Se por um lado retornamos aos séculos XIX e XX, o
fazemos para chegar ao nascimento do Partido Comunista Chinês, em 1921. Por
outro lado nos aproximamos das ideias de Lênin e Marx, e já podemos trazer para
esta história uma personagem que é cravada na história chinesa a partir de
1949, falamos de Mao Zedong, um revolucionário do
Estado chinês.
No calor da comemoração chinesa, se nós voltarmos a
sua tradição, veremos que estamos tratando de uma sociedade milenar, e por
isso, de uma cultura muito peculiar. Significa para início de conversa dizer
que, tal texto não tem a pretensão de esgotar a complexidade que a envolve. veja mais sobre a política chinesa aqui
Também outra palavra que não se esgota aqui, é a
guerra nesta reflexão – tal como a ideologia e a revolução.

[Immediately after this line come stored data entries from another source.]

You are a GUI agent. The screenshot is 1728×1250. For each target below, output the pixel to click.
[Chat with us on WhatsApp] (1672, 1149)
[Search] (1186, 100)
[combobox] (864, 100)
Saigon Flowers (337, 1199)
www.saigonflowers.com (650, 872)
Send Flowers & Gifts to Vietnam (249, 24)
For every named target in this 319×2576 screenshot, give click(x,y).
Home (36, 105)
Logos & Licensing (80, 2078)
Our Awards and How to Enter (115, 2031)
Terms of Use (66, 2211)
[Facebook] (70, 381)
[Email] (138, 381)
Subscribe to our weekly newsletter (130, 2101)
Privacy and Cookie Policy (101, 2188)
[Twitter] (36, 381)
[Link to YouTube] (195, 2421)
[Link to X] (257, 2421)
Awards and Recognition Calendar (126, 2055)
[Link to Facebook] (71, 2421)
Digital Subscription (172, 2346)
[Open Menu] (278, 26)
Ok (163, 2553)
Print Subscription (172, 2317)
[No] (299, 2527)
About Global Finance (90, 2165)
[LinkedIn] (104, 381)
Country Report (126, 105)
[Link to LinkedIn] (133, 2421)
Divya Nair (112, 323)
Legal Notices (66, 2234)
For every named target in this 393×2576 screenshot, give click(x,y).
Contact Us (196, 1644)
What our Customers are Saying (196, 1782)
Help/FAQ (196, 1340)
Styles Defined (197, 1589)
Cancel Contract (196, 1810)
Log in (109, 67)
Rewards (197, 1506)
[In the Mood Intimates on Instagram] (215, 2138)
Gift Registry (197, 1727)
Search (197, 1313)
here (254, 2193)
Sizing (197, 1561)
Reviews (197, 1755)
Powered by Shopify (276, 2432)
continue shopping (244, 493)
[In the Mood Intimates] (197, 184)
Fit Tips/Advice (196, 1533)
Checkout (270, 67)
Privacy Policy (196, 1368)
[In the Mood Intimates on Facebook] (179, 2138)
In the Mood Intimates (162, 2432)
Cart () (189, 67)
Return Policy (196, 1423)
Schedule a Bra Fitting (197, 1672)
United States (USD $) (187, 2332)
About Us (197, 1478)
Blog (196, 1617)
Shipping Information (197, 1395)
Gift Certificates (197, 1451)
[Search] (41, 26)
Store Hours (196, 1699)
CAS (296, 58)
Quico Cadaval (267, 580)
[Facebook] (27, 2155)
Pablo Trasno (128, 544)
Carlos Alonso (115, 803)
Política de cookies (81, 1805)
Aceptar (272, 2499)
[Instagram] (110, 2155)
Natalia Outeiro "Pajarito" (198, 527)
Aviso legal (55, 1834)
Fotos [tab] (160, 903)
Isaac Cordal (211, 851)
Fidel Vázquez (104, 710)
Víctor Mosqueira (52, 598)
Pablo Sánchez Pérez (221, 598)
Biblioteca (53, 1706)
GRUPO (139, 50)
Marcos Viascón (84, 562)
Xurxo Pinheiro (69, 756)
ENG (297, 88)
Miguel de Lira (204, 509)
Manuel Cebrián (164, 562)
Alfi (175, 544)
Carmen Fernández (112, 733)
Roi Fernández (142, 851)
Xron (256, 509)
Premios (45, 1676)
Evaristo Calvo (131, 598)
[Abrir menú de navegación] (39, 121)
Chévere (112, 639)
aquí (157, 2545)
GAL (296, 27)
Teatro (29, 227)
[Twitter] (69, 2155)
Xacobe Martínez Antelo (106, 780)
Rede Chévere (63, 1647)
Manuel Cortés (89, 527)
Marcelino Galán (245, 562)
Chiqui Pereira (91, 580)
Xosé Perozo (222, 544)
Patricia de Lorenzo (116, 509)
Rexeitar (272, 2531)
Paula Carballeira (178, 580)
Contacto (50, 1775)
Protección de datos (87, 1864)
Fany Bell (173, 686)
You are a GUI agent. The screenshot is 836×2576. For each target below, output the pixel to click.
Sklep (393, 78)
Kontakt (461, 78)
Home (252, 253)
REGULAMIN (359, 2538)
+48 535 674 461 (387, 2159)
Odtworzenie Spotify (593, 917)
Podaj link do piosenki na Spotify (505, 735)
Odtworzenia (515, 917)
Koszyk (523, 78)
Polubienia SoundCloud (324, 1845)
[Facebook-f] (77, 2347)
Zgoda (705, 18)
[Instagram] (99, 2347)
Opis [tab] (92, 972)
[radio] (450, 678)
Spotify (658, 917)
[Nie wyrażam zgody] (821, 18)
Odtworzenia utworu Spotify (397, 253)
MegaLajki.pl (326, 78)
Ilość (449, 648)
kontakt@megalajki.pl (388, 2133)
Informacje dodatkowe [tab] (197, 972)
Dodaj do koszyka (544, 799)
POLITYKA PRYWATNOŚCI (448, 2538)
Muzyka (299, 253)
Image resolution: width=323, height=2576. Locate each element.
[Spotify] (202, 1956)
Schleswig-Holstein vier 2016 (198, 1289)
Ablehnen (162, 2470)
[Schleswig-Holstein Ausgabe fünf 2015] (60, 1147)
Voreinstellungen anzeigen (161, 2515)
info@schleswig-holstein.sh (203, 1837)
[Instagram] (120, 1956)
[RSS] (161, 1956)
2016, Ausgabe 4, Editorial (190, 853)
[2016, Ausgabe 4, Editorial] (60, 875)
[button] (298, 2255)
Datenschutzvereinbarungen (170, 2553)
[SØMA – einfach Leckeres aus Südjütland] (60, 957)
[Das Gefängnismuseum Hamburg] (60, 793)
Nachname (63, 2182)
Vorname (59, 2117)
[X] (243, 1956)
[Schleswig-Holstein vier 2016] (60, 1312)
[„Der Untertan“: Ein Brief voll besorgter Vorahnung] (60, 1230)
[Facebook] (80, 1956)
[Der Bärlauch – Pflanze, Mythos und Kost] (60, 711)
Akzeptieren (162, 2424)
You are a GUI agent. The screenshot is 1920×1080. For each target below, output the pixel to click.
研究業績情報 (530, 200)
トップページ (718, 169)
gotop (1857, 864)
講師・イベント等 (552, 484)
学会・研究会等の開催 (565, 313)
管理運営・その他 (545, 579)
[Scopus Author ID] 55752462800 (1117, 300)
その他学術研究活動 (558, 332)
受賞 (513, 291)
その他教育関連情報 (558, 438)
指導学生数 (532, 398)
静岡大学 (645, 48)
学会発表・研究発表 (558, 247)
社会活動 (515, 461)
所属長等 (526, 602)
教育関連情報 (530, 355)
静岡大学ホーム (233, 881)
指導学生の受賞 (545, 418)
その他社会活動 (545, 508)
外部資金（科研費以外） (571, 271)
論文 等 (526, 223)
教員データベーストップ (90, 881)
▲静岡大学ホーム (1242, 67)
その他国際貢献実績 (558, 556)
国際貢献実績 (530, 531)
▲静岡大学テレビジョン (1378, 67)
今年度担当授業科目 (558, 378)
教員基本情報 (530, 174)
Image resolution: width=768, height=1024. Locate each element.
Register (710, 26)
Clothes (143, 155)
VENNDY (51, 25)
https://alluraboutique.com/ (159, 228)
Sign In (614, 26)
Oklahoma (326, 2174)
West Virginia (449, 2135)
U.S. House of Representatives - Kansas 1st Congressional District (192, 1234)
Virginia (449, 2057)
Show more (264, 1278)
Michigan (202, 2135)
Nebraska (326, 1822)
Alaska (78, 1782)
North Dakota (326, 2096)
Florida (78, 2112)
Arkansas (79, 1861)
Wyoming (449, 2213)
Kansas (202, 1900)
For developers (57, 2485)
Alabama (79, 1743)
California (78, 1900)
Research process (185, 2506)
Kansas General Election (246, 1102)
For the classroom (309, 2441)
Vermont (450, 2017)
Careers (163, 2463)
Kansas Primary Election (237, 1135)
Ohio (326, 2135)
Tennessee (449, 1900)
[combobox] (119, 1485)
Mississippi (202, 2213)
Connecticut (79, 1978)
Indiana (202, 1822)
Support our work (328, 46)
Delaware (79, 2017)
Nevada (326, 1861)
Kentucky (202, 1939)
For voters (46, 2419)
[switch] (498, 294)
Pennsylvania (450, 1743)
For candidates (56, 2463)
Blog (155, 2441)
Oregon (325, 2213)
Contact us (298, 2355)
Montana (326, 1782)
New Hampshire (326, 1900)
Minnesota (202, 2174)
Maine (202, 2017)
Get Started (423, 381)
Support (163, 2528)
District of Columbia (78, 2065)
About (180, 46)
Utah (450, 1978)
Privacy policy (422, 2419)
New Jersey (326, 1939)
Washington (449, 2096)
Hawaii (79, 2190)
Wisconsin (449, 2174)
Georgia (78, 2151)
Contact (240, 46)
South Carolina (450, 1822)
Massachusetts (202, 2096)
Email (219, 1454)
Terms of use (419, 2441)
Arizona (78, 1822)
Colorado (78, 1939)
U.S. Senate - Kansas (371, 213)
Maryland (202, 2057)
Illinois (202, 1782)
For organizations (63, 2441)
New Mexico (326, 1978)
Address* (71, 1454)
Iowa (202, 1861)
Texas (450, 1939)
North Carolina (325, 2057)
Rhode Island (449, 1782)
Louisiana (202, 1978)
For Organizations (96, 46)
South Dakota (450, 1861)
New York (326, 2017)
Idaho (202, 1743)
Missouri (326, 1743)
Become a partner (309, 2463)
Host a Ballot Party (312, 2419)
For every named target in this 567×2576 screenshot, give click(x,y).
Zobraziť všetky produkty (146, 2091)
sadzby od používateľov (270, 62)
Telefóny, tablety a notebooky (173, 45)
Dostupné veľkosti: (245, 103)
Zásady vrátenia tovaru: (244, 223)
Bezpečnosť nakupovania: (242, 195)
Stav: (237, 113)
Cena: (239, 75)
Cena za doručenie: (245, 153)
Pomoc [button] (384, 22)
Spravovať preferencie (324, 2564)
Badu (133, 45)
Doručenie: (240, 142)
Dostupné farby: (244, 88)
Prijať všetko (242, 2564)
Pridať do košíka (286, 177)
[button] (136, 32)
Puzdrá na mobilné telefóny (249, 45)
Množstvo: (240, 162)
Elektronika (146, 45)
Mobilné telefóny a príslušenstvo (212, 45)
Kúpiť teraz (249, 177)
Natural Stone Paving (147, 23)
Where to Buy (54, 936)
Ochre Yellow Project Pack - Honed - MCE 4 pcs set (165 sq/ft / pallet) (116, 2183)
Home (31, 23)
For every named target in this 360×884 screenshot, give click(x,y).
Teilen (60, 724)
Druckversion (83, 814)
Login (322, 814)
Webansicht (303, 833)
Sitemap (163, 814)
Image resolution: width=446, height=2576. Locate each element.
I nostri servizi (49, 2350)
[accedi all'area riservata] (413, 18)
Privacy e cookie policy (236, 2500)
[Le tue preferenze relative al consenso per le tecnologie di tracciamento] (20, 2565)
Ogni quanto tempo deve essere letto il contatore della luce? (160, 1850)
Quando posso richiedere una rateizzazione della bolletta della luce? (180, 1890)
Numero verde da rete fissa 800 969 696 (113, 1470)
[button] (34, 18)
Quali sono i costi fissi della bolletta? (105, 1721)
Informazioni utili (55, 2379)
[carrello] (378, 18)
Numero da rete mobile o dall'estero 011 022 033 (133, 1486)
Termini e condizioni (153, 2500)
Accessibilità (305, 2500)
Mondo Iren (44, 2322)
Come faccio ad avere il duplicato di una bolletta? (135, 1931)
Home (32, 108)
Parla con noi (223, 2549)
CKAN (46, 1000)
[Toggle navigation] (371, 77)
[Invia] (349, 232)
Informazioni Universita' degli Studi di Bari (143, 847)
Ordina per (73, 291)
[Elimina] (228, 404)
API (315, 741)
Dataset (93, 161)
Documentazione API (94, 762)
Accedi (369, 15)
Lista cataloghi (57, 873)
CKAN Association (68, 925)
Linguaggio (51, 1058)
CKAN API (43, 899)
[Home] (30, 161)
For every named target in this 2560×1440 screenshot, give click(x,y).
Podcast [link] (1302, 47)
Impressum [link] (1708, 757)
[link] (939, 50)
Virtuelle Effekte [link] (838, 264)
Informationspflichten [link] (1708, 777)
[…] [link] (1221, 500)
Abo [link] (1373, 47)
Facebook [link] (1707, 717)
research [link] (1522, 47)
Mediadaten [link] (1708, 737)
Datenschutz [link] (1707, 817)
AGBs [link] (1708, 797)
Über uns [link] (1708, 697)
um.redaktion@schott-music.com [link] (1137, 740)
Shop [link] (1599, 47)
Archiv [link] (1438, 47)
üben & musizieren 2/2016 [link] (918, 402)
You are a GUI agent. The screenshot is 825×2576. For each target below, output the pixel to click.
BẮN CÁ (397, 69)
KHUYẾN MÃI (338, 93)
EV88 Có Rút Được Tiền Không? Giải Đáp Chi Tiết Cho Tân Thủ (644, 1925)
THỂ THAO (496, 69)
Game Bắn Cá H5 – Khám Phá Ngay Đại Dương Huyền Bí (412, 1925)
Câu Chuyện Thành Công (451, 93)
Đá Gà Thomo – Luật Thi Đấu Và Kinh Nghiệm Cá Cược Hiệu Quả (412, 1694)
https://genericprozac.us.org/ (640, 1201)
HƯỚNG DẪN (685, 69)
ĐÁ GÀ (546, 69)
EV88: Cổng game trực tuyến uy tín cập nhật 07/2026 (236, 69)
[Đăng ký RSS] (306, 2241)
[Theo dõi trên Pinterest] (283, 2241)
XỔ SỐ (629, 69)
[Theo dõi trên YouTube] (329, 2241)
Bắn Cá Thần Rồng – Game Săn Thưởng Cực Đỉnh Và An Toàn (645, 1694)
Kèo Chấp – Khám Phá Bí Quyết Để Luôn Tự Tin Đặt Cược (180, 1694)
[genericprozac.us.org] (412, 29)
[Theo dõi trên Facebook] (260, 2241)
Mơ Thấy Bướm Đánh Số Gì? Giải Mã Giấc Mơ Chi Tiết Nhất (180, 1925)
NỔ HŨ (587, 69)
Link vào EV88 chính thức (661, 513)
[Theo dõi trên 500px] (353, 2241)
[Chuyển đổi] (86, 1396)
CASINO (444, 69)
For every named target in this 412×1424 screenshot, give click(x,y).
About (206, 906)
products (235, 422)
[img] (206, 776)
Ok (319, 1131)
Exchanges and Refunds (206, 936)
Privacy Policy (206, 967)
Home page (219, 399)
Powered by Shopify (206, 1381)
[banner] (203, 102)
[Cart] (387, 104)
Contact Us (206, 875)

Para retomar a figura histórica de Mao Zedong (1893-1976), lembramos que ele
tomou contato com as ideias de Lênin, devido a seu trabalho na biblioteca de
Pequin, em 1918 – em qual foi auxiliar de um bibliotecário na universidade. No
ano de 1921, também participou da 3ª internacional em Shanghai na fundação do
Partido, que nasceu em 1921 como uma organização clandestina e inspirada pela
revolução russa em outubro de 1917.
Em 1925, Mao
era um dos líderes mais populares na organização das massas rurais chinesas,
quando escreveu o livro “Análises das classes na sociedade chinesa”, no mesmo
ano. Neste período já criava o ambiente para lutar contra o imperialismo, que se
acentuava a partir do ano de 1937, com a invasão japonesa, em julho daquele
ano. Mao lutou contra o
antifeudalismo, e em 1949 junto a sua presidência viu proclamada a República Popular
da China.
Desde a criação do Partido Comunista Chinês, a China
passou por grandes transformações, e um dos marcos nesta história é a revolução cultural de 1965, onde Mao teve um
grande protagonismo.
Enquanto poder de síntese da análise, o mais
importante compreender neste cenário, é que nos últimos 100 anos (1820-1920)
que precedem o nascimento do Partido Comunista Chinês, a luta na trincheira era
pelos direitos da classe operária. Os direitos foram conquistados, mas não sem
a luta, que não nos enganamos, é contínua e constante entre as classes. A
questão política a partir de então, toma um rumo que também merece nosso
destaque. Os termos colonialismo e imperialismo haviam construído na história do
poder dominante a conquista dos territórios. Tais territórios seriam por
Napoleão, logo após a Revolução Francesa, conquistados por meio da guerra. A
cultura de guerra já era alimentada desde a Grécia antiga. O que vale destacar neste
processo histórico na busca pelo poder soberano é que existe um hiato neste
percurso necessário, pois, não se pode dar conta de explicar um complexo mundo
de disputa de narrativas, sem entrar nas duas grandes guerras mundiais. Os seus
efeitos para o neoliberalismo são consideráveis para uma nova reorganização dos
impérios no mundo.
Entre o hiato que menciono acima, dado o destaque
para a reorganização do mundo, e não podendo aprofundar o contexto hegemônico
de disputa de imaginário, é válido pegar um eixo simbólico da disputa do poder
na luta de classe, que é a social-democracia.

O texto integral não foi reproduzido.